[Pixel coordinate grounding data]
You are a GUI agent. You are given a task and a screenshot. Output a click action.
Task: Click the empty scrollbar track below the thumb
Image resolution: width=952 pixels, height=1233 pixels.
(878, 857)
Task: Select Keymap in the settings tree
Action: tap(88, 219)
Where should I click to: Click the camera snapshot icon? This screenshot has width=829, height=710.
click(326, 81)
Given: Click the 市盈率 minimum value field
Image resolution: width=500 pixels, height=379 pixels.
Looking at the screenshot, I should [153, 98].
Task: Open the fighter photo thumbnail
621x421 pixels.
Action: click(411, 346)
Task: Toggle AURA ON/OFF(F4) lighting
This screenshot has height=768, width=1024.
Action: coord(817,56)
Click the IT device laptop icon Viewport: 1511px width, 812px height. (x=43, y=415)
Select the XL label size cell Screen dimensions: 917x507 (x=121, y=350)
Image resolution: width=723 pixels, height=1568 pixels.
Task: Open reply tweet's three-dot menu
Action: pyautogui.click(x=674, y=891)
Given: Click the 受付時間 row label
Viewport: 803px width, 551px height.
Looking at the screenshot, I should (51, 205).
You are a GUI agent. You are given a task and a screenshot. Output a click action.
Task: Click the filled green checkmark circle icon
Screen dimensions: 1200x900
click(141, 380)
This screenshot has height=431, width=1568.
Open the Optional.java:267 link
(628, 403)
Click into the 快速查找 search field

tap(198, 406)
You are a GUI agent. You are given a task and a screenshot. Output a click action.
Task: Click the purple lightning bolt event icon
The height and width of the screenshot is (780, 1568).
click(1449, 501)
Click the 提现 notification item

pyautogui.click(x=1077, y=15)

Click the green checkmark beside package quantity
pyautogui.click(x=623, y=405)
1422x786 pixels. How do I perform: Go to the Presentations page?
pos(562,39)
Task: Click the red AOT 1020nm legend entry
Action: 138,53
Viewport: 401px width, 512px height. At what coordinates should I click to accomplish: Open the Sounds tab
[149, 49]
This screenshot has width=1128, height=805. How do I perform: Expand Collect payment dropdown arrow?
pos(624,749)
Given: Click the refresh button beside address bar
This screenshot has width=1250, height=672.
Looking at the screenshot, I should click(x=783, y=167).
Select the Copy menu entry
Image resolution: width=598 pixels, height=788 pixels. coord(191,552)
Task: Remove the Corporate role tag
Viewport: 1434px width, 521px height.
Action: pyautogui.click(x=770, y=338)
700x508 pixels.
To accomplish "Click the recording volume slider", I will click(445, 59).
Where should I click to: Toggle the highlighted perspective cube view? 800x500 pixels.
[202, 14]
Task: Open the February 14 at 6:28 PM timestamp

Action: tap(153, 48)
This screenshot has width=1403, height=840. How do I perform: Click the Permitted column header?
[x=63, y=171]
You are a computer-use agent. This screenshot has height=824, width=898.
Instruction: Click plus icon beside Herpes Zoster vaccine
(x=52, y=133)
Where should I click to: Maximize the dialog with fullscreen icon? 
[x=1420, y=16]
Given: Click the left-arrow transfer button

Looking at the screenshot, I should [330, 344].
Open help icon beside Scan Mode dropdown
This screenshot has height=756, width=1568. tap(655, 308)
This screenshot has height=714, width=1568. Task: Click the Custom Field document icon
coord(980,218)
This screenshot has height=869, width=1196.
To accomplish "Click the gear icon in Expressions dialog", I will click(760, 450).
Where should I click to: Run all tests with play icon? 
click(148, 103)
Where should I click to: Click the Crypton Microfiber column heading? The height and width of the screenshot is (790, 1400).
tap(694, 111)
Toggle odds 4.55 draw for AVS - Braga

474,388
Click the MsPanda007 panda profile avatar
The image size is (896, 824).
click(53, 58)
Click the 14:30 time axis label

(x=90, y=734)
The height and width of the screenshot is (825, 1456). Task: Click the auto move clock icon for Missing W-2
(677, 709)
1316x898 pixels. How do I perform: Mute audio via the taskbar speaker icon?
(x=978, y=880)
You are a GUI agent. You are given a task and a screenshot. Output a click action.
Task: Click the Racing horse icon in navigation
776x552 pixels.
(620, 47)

__About this exercise__.
Among the entries above, which lines include "will"? List them all.

__Answer to this problem__.
To accomplish "Click the recording volume slider", I will click(445, 59).
To accomplish "Click the gear icon in Expressions dialog", I will click(760, 450).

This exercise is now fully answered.